(Collected data)
==========

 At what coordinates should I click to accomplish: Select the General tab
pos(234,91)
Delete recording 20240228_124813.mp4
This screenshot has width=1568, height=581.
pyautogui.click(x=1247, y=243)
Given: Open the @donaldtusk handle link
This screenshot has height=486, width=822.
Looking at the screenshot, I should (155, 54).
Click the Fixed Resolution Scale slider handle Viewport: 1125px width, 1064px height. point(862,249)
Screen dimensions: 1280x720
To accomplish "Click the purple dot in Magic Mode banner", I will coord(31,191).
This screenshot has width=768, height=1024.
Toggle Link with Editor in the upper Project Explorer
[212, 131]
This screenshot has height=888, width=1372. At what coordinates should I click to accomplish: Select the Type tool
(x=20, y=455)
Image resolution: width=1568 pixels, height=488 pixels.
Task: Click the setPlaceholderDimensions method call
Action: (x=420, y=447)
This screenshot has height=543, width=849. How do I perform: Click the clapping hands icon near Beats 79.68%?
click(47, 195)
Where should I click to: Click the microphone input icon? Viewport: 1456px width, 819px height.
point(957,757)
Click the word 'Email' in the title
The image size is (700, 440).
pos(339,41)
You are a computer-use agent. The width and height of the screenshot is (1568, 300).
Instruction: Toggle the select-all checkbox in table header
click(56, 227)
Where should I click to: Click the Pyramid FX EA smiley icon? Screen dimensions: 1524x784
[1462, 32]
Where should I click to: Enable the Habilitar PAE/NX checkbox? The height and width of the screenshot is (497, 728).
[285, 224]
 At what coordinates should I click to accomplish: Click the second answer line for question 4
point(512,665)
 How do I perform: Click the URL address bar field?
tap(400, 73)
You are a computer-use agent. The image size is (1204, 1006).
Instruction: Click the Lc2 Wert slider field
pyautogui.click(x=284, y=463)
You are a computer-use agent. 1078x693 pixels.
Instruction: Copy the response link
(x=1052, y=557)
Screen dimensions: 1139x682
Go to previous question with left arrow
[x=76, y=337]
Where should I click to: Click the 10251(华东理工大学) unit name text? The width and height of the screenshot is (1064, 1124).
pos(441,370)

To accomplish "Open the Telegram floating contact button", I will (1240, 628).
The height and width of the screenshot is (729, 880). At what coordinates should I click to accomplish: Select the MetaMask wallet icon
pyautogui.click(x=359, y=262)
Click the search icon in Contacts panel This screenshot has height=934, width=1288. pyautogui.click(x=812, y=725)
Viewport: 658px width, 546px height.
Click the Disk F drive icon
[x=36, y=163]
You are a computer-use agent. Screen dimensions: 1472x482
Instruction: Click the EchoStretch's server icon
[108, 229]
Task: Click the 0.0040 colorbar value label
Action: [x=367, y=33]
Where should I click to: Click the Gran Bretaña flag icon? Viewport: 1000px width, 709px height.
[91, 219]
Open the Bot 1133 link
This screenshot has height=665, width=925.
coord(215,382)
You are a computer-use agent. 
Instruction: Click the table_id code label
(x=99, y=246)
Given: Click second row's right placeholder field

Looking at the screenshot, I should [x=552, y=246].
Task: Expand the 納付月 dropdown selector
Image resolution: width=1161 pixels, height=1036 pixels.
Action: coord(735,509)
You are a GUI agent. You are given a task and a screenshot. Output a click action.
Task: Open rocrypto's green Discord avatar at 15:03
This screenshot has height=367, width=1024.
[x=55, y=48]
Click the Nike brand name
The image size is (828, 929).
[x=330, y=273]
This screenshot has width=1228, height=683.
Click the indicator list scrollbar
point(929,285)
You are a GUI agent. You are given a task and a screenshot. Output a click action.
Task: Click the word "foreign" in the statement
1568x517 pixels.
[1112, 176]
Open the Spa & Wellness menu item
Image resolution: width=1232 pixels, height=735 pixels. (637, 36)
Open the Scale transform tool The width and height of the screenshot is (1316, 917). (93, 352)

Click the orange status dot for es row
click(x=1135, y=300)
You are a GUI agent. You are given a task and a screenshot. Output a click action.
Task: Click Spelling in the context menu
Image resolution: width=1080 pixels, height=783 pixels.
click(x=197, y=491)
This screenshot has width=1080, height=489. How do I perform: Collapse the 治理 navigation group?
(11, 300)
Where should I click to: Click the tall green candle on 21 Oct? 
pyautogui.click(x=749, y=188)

==========

(TASK STATEMENT): Each record needs to be duplicated exactly as given.

(ANSWER SPACE):
 At what coordinates should I click to accomplish: Select the General tab
pos(234,91)
Delete recording 20240228_124813.mp4
This screenshot has width=1568, height=581.
pyautogui.click(x=1247, y=243)
Given: Open the @donaldtusk handle link
This screenshot has height=486, width=822.
Looking at the screenshot, I should (155, 54).
Click the Fixed Resolution Scale slider handle Viewport: 1125px width, 1064px height. point(862,249)
Screen dimensions: 1280x720
To accomplish "Click the purple dot in Magic Mode banner", I will coord(31,191).
This screenshot has width=768, height=1024.
Toggle Link with Editor in the upper Project Explorer
[212, 131]
This screenshot has height=888, width=1372. At what coordinates should I click to accomplish: Select the Type tool
(x=20, y=455)
Image resolution: width=1568 pixels, height=488 pixels.
Task: Click the setPlaceholderDimensions method call
Action: (x=420, y=447)
This screenshot has height=543, width=849. How do I perform: Click the clapping hands icon near Beats 79.68%?
click(47, 195)
Where should I click to: Click the microphone input icon? Viewport: 1456px width, 819px height.
point(957,757)
Click the word 'Email' in the title
The image size is (700, 440).
pos(339,41)
You are a computer-use agent. The width and height of the screenshot is (1568, 300).
Instruction: Toggle the select-all checkbox in table header
click(56, 227)
Where should I click to: Click the Pyramid FX EA smiley icon? Screen dimensions: 1524x784
[1462, 32]
Where should I click to: Enable the Habilitar PAE/NX checkbox? The height and width of the screenshot is (497, 728).
[285, 224]
 At what coordinates should I click to accomplish: Click the second answer line for question 4
point(512,665)
 How do I perform: Click the URL address bar field?
tap(400, 73)
You are a computer-use agent. The image size is (1204, 1006).
Instruction: Click the Lc2 Wert slider field
pyautogui.click(x=284, y=463)
You are a computer-use agent. 1078x693 pixels.
Instruction: Copy the response link
(x=1052, y=557)
Screen dimensions: 1139x682
Go to previous question with left arrow
[x=76, y=337]
Where should I click to: Click the 10251(华东理工大学) unit name text? The width and height of the screenshot is (1064, 1124).
pos(441,370)

To accomplish "Open the Telegram floating contact button", I will (1240, 628).
The height and width of the screenshot is (729, 880). At what coordinates should I click to accomplish: Select the MetaMask wallet icon
pyautogui.click(x=359, y=262)
Click the search icon in Contacts panel This screenshot has height=934, width=1288. pyautogui.click(x=812, y=725)
Viewport: 658px width, 546px height.
Click the Disk F drive icon
[x=36, y=163]
You are a computer-use agent. Screen dimensions: 1472x482
Instruction: Click the EchoStretch's server icon
[108, 229]
Task: Click the 0.0040 colorbar value label
Action: [x=367, y=33]
Where should I click to: Click the Gran Bretaña flag icon? Viewport: 1000px width, 709px height.
[91, 219]
Open the Bot 1133 link
This screenshot has height=665, width=925.
coord(215,382)
You are a computer-use agent. 
Instruction: Click the table_id code label
(x=99, y=246)
Given: Click second row's right placeholder field

Looking at the screenshot, I should [x=552, y=246].
Task: Expand the 納付月 dropdown selector
Image resolution: width=1161 pixels, height=1036 pixels.
Action: coord(735,509)
You are a GUI agent. You are given a task and a screenshot. Output a click action.
Task: Open rocrypto's green Discord avatar at 15:03
This screenshot has height=367, width=1024.
[x=55, y=48]
Click the Nike brand name
The image size is (828, 929).
[x=330, y=273]
This screenshot has width=1228, height=683.
Click the indicator list scrollbar
point(929,285)
You are a GUI agent. You are given a task and a screenshot. Output a click action.
Task: Click the word "foreign" in the statement
1568x517 pixels.
[1112, 176]
Open the Spa & Wellness menu item
Image resolution: width=1232 pixels, height=735 pixels. (637, 36)
Open the Scale transform tool The width and height of the screenshot is (1316, 917). (93, 352)

Click the orange status dot for es row
click(x=1135, y=300)
You are a GUI agent. You are given a task and a screenshot. Output a click action.
Task: Click Spelling in the context menu
Image resolution: width=1080 pixels, height=783 pixels.
click(x=197, y=491)
This screenshot has width=1080, height=489. How do I perform: Collapse the 治理 navigation group?
(11, 300)
Where should I click to: Click the tall green candle on 21 Oct? 
pyautogui.click(x=749, y=188)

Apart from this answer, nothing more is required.